The Nanjinguan Dam Site of the Nanjinguan Limestone Dam Region and the Sandouping Dam Site of the Meringue Granite Dam Region have been both selected out of all the above 15 dam lengths for comparison with the further geological surveys and inv estigations so that the final dam site can be chosen for the Three Gorges Project. Three years since then, the location surveys of the large and small scales on the two dam sites had been made with the about 53,000 m drilling and large quantities of studies and researches of hydrograph geology and engineering geology, and the tests of rock mechanism.
The further geological survey then showed that there were serious problems with the geology of the limestone dam region.
The problems were
1. The river valley was narrow; the overburden layer was very thick;
2. The low-angle-dip fault was relatively developed and its structural rock was weak;
3. The karst was developed;
4. The conditions for the engineering geology and hydrograph of the site were very complex.
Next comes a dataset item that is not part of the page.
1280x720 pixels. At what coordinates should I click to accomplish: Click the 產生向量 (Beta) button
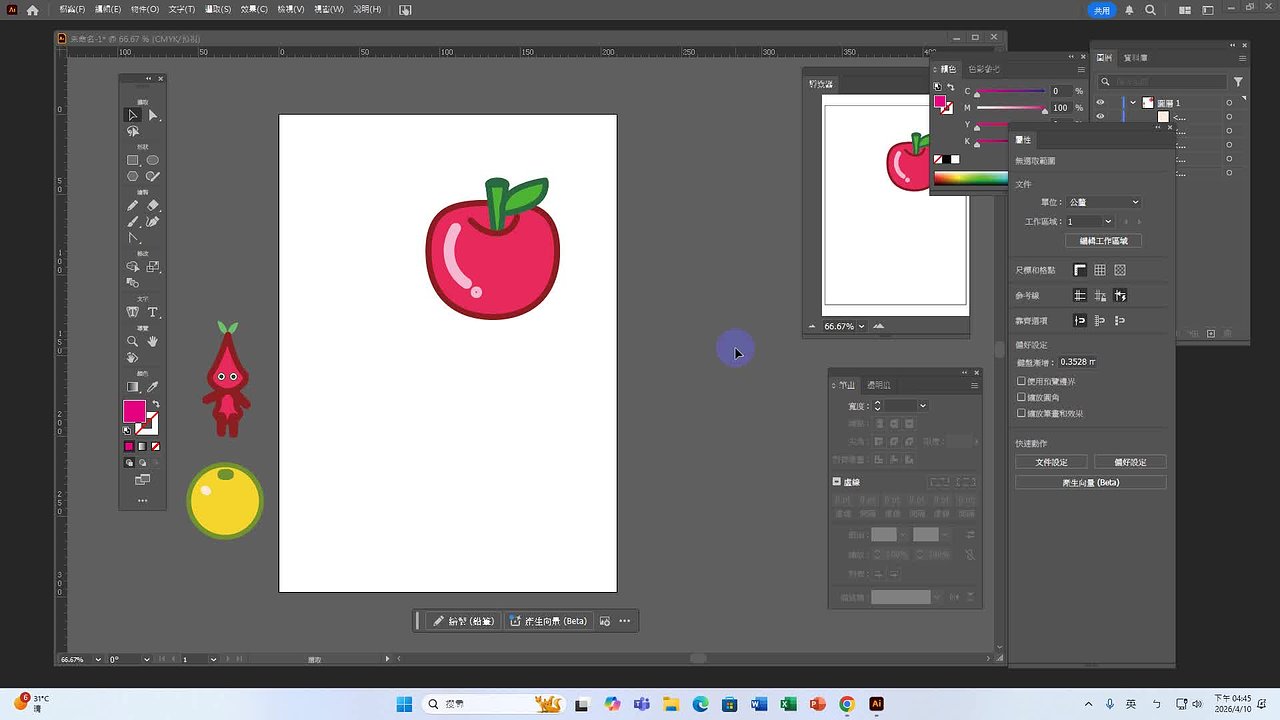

On the contrary, the further geological survey showed that there were relatively minor problems with the geology of the granite dam region. The dam region was proved as follows.
5. The valley of the granite dam site was relatively broad with the overburden layer of more than 10 m.
6. The riverbed rock was relatively complete and hard.
7. Although the fracture structure was quite developed, the cementation of the structure rock had been proved with the test of recrystallization.
It was concluded on the comparison among the geographies, geologies, layouts of the structures of the complex project, and the conditions on the construction in 1959 that the conditions of the granite dam region were obviously better than those of the limestone dam region.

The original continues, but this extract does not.